Can you carry on the op-ed about contradictory U.S. nuclear weapons policy, picking up right after its final sentence?

▶ Extract provided:
• • •

Contradictory Actions on Nuclear Weapons

by John Burroughs and Jacqueline Cabasso


San Diego Union-Tribune, San Diego, California, May 30, 2000
Copyright 2000 Union-Tribune Publishing Co.

George W. Bush's new proposals for unilateral cuts in America's nuclear arsenal while pursuing missile defense and space-based weapons are one illustration among others that the United States suffers from a kind of schizophrenia regarding the future of its nuclear arms.

One side of the American policy brain seems wired for the idea that huge stocks of nuclear weapons are, as Bush said, "expensive relics of dead conflicts," and we should use this moment in history to pursue arms reductions and defuse the nuclear threat. The other is wired for continued reliance on fewer but fancier nuclear weapons, and missile shields that presuppose nuclear weapons will exist indefinitely.

Bush's rhetoric of rejecting the "Cold-War mentality" is indicative of welcome re-evaluation of nuclear policy thinking. But the contradictory idea of proceeding with missile defense while at the same time convincing the Russians to reduce the numbers and alert status of nuclear warheads is out of touch with reality.

The Clinton administration suffers from the same sort of split personality. In international negotiations such as the just concluded review of the Nuclear Non-Proliferation Treaty at the United Nations, the United States talks disarmament and opposes the spread of nuclear weapons, while in Washington policies are still openly based on fielding threats of nuclear annihilation.

On May 20, the NPT review ended with the United States and other nuclear weapons states agreeing to an historic consensus statement affirming their "unequivocal undertaking . . . to accomplish the total elimination of their nuclear arsenals." For the first time in the NPT's 30-year history they dropped weasel words such as "ultimate goal" regarding their treaty obligation to pursue nuclear disarmament.

• • •

▶ Provided information:
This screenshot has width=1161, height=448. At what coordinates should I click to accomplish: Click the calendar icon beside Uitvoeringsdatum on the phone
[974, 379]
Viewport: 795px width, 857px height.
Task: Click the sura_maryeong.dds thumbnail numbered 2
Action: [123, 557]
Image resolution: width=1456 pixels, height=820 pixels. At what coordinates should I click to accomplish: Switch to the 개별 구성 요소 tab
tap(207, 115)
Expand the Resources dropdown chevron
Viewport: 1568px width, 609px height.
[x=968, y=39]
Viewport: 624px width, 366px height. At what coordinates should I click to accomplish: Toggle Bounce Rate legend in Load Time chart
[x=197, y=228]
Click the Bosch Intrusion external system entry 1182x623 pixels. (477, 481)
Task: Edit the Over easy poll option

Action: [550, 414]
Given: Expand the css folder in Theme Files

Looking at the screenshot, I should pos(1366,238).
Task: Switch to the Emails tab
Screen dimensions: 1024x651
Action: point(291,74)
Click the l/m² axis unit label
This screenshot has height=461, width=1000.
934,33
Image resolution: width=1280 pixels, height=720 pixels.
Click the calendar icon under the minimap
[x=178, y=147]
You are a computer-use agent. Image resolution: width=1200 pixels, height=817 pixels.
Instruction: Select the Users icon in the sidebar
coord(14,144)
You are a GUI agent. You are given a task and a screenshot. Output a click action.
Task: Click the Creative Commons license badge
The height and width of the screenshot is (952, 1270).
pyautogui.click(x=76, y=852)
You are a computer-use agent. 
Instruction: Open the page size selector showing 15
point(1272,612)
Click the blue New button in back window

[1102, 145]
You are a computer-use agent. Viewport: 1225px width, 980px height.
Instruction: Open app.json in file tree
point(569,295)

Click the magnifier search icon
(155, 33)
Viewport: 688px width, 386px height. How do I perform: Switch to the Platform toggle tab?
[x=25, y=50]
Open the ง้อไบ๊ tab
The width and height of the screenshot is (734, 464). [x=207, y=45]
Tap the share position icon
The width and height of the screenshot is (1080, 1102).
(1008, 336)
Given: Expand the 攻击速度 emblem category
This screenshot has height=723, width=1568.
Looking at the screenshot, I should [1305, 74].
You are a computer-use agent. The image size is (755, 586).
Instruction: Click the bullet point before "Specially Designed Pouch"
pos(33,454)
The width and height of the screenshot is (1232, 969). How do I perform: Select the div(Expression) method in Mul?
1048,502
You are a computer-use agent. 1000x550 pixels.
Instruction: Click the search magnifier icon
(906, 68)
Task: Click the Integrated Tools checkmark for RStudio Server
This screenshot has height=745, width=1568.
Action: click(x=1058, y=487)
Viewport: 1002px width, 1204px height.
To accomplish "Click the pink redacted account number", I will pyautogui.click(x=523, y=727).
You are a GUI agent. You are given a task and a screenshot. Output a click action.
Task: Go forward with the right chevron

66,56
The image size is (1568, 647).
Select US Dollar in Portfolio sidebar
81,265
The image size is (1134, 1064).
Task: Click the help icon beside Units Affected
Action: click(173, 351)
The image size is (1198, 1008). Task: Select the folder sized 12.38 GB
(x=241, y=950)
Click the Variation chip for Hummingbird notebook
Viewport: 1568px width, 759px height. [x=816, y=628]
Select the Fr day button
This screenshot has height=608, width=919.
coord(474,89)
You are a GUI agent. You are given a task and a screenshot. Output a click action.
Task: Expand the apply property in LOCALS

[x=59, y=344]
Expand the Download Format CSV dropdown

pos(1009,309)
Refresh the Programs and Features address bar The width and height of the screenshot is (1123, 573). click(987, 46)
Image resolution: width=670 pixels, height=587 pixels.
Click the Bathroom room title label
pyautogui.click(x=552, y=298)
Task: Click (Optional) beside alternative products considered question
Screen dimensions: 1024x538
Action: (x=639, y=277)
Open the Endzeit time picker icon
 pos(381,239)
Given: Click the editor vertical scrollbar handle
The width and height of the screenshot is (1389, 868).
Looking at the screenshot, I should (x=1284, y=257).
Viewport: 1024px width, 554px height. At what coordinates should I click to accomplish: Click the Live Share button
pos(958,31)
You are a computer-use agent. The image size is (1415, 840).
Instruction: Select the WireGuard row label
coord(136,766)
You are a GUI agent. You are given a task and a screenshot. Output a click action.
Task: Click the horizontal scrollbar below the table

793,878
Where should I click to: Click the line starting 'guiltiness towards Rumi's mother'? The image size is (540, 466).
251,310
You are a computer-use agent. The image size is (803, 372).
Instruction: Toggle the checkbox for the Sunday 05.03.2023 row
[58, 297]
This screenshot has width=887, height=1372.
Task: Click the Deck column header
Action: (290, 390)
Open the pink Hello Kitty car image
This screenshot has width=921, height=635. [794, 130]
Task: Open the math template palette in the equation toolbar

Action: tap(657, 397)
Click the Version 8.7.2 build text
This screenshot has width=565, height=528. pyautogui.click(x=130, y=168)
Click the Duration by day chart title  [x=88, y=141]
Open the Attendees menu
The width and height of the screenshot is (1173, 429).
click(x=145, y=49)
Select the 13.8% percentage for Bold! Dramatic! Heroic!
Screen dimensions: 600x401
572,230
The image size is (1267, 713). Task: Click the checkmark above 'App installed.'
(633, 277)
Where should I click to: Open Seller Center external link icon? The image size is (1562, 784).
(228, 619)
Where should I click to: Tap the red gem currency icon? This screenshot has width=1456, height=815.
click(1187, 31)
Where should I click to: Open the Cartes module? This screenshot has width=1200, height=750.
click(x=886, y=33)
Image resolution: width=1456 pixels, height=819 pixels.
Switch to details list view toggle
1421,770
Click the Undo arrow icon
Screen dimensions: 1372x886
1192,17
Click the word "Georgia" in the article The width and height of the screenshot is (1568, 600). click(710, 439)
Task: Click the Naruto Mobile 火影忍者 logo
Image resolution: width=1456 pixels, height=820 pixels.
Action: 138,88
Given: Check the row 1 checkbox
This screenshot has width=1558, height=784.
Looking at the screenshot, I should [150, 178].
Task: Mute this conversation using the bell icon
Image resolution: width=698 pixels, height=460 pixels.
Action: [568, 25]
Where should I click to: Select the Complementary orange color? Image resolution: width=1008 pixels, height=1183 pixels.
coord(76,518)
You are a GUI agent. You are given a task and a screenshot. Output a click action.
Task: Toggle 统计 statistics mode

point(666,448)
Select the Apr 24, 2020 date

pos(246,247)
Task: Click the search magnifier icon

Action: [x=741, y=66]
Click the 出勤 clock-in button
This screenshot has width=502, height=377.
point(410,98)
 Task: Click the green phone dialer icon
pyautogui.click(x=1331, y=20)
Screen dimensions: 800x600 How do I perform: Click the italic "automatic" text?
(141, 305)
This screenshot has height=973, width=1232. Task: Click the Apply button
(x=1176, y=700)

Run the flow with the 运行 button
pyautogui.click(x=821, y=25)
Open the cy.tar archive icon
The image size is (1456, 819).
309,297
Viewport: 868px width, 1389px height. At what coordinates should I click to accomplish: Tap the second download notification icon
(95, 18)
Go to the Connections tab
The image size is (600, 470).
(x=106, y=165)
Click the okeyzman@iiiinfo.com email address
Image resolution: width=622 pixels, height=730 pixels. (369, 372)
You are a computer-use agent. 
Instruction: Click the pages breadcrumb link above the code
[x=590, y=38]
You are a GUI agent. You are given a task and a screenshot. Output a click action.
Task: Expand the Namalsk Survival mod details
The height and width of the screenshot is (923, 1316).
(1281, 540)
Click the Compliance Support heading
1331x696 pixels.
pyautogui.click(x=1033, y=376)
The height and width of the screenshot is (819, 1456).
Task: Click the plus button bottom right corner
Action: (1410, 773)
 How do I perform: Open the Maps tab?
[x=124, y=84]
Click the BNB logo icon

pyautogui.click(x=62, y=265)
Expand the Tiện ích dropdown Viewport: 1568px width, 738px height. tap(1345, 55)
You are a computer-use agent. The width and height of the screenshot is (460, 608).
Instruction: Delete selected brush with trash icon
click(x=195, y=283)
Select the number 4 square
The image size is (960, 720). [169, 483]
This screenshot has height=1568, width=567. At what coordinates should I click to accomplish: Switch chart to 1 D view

• • •

▶ Written answer:
Back in Washington, by contrast, authoritative Defense Department annual reports plan for maintenance of large nuclear forces and the policy of nuclear deterrence for the "foreseeable future." A 1997 presidential directive affirms that the United States will continue to rely on nuclear arms as a cornerstone of its national security for the "indefinite future." A March 2000 Energy Department document obtained by the Los Alamos Study Group identifies the requirements for keeping nuclear weapons viable "forever."

At the NPT conference the United States also committed itself to "concrete agreed measures to reduce the operational status of nuclear weapons." This means we promise to work with Russia to take nuclear forces off hair-trigger alert, so that missiles are no longer ready to fly within minutes of an order to do so. Candidate Bush also says "the United States should remove as many weapons as possible "from high-alert, hair-trigger status" because that status "may create unacceptable risks of accidental or unauthorized launch."

But diplomatic "talking points" recently obtained by The Bulletin of Atomic Scientists revealed that U.S. negotiators actually advised Russia that keeping its nuclear forces on alert would be a good idea. Under "any possible future arms control agreement," the talking points say, Russia (like the United States) could maintain on "constant" alert a "large, diversified, viable arsenal," sufficient to mount an "annihilating counterattack" in response to a U.S. first strike. This astonishing suggestion was supposed to reassure Russia that it could overwhelm the limited U.S. national missile defense system the Clinton administration seems bent on deploying.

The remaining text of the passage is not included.